AYM başvuruyu oy birliğiyle hak ihlali görmemiş ve 4 Haziran’da reddetmişti. Karar dün Resmi Gazete’de yayınlanmıştı. MİT’in ByLock donelerini isimli mercilere iletmesinin, dataları hukuka uymaz kılmayacağı vurgulanan AYM kararında özetle şöyle denilmişti:
“Sonuç olarak anayasal nizamı ortadan kaldırmayı amaçlayan bir terör örgütüyle ilgili istihbarat çalışmaları sırasında rastlanan ByLock pratiğine ait dataların, bu örgütle ilgili yürütülen soruşturma ve yargılamalarda maddi gerçeğe ulaşılmasına ek sunması hedefiyle Cumhuriyet Başsavcılığı’na iletilmesinde hukuka karşıtlık bulunmamaktadır.
Yargı kararlarına nazaran, örgütsel gayeyle kullanılması için tasarlanmış bu programı örgütle irtibatı olmayan bir kişinin pratik mağazaları ile internet sitelerinde rastlayarak indirmesi durumunda bile, örgüt mensubunun yardımı olmaksızın kullanması ve farklı kimseleri arkadaş ekleyip muhabere kurması imkânı bulunmamaktadır.

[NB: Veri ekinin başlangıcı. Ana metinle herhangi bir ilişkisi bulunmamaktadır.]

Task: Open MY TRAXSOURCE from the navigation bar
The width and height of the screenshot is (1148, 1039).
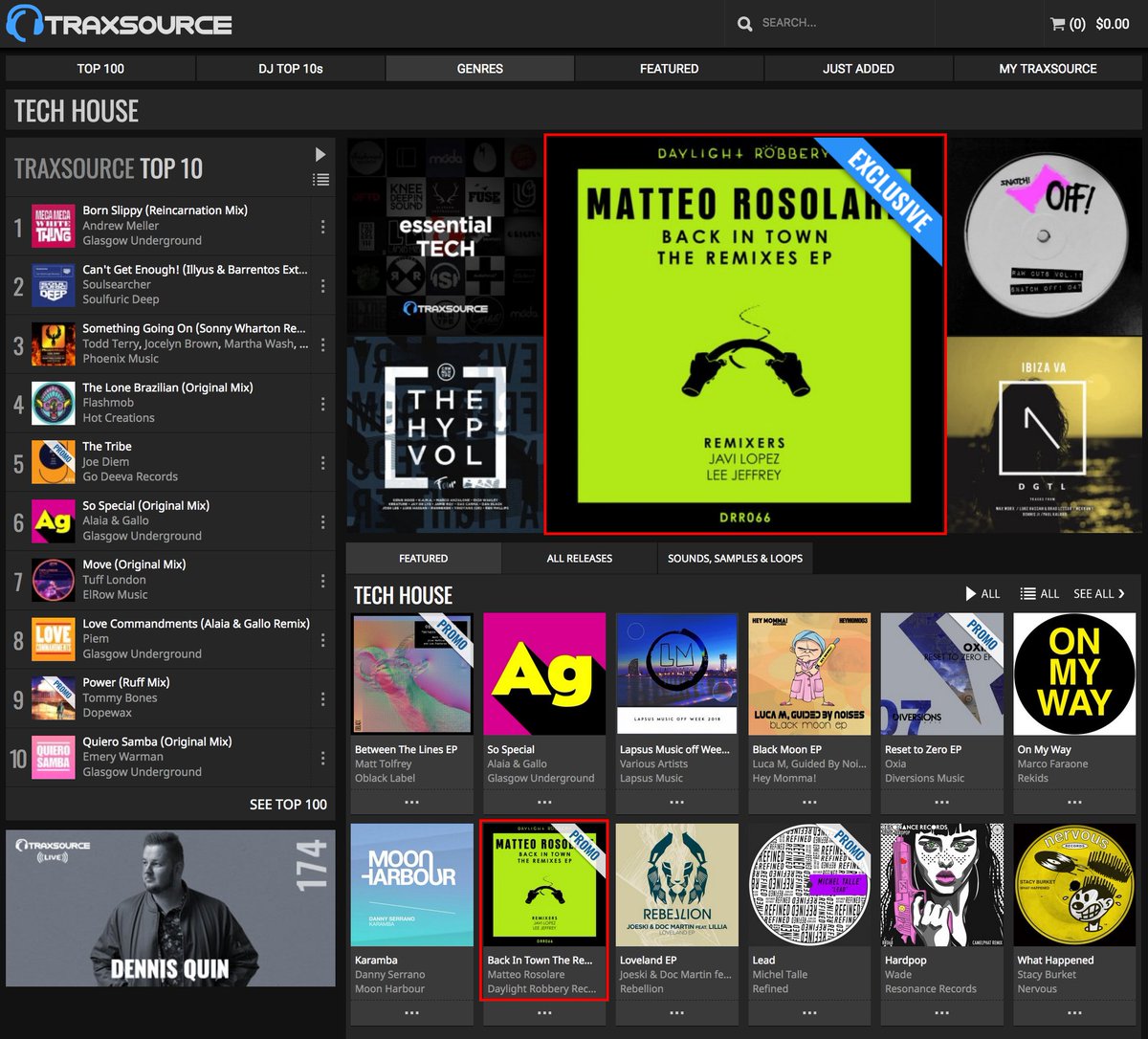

Somut vukuatta duruşma, ByLock sunucusuna bağlanıp bir user-ID alarak bu sisteme dâhil olmasını ve programı örgütsel haberleşmenin kapalılığını sağlamak emeliyle kullanmasını örgütle ilişkisini gösteren bir delil olarak değerlendirmiştir. Özellikleri itibarıyla yalnızca FETÖ/PDY mensuplarınca -örgütsel muhaberede kapalılığı sağlama amacıyla- kullanılan kriptolu muhabere ağının müracaatçı tarafından kullanılmasının terör örgütüne üye olma cürmü açısından mahkûmiyete dayanak alınması, adil yargılanma hakkı kapsamındaki adap garantilerini külliyen etkisiz hâle getiren ve açıkça keyfî bir tatbik olarak bedellendirilemez.”